** Exercise description **
Exclude the pictures and set down, unaltered, the lines from the one that holds "Switch to the Geometry ruler inspector" through the end of the data.

—————

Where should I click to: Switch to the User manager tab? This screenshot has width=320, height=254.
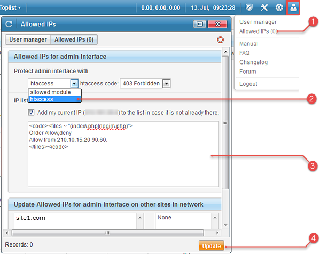tap(28, 39)
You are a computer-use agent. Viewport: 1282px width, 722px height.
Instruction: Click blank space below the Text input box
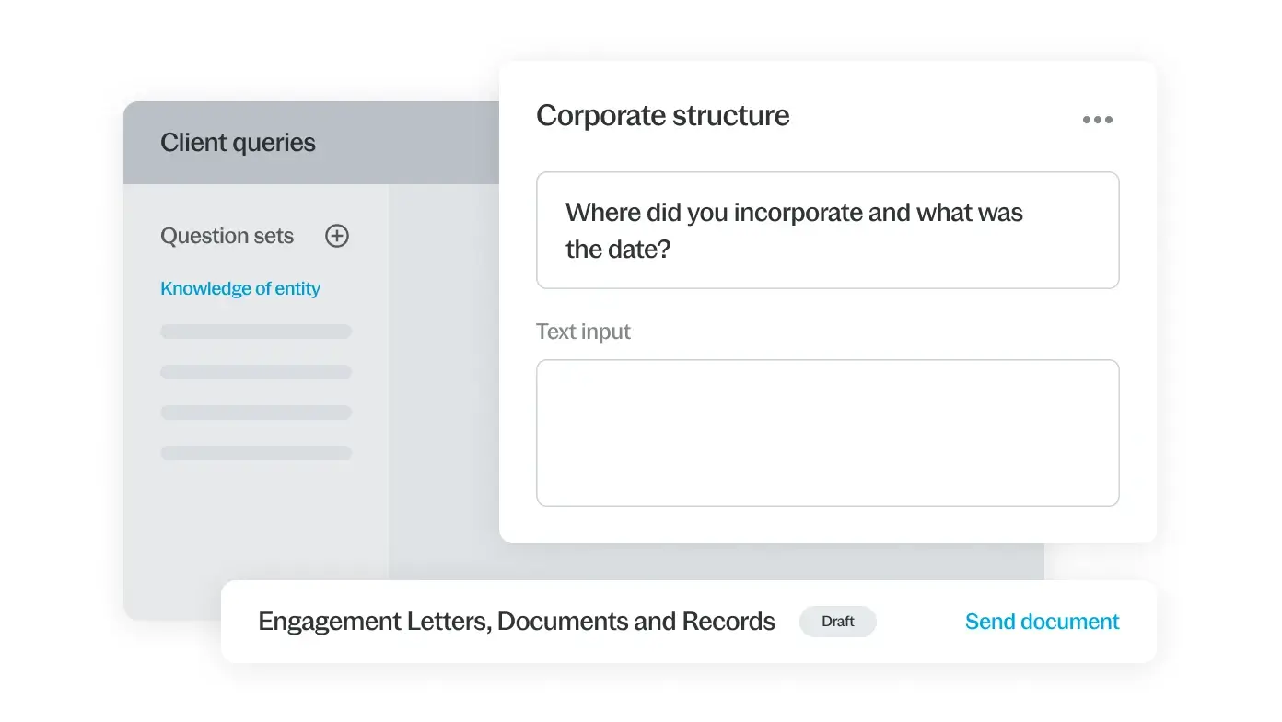827,524
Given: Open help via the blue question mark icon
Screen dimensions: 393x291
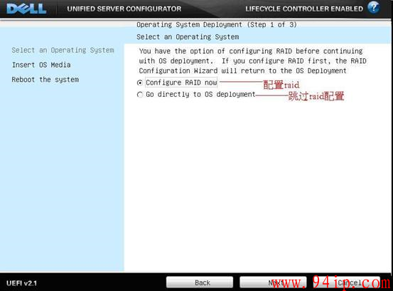Looking at the screenshot, I should (373, 7).
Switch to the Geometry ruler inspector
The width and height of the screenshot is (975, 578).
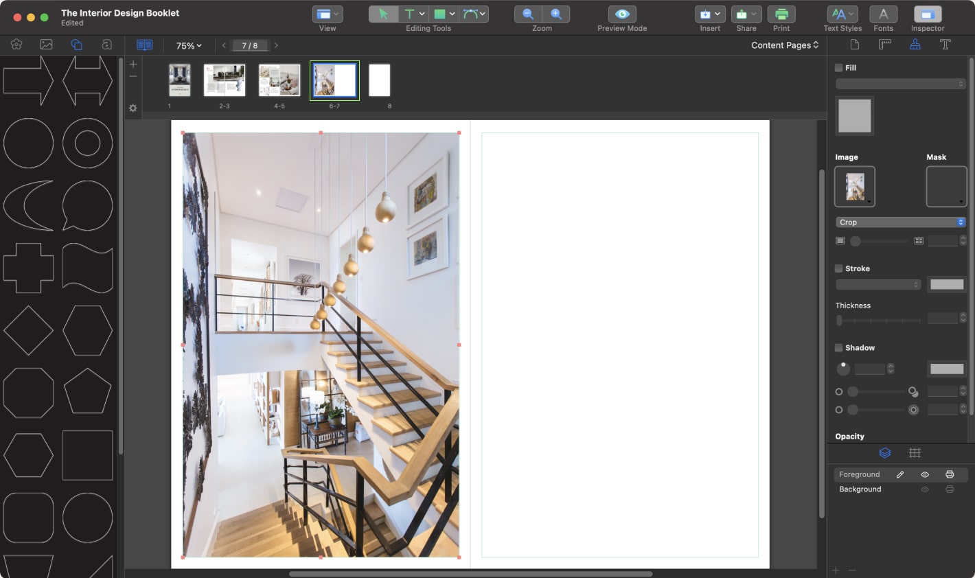(884, 45)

—————

** Answer box **
Switch to the Geometry ruler inspector
The width and height of the screenshot is (975, 578).
(884, 45)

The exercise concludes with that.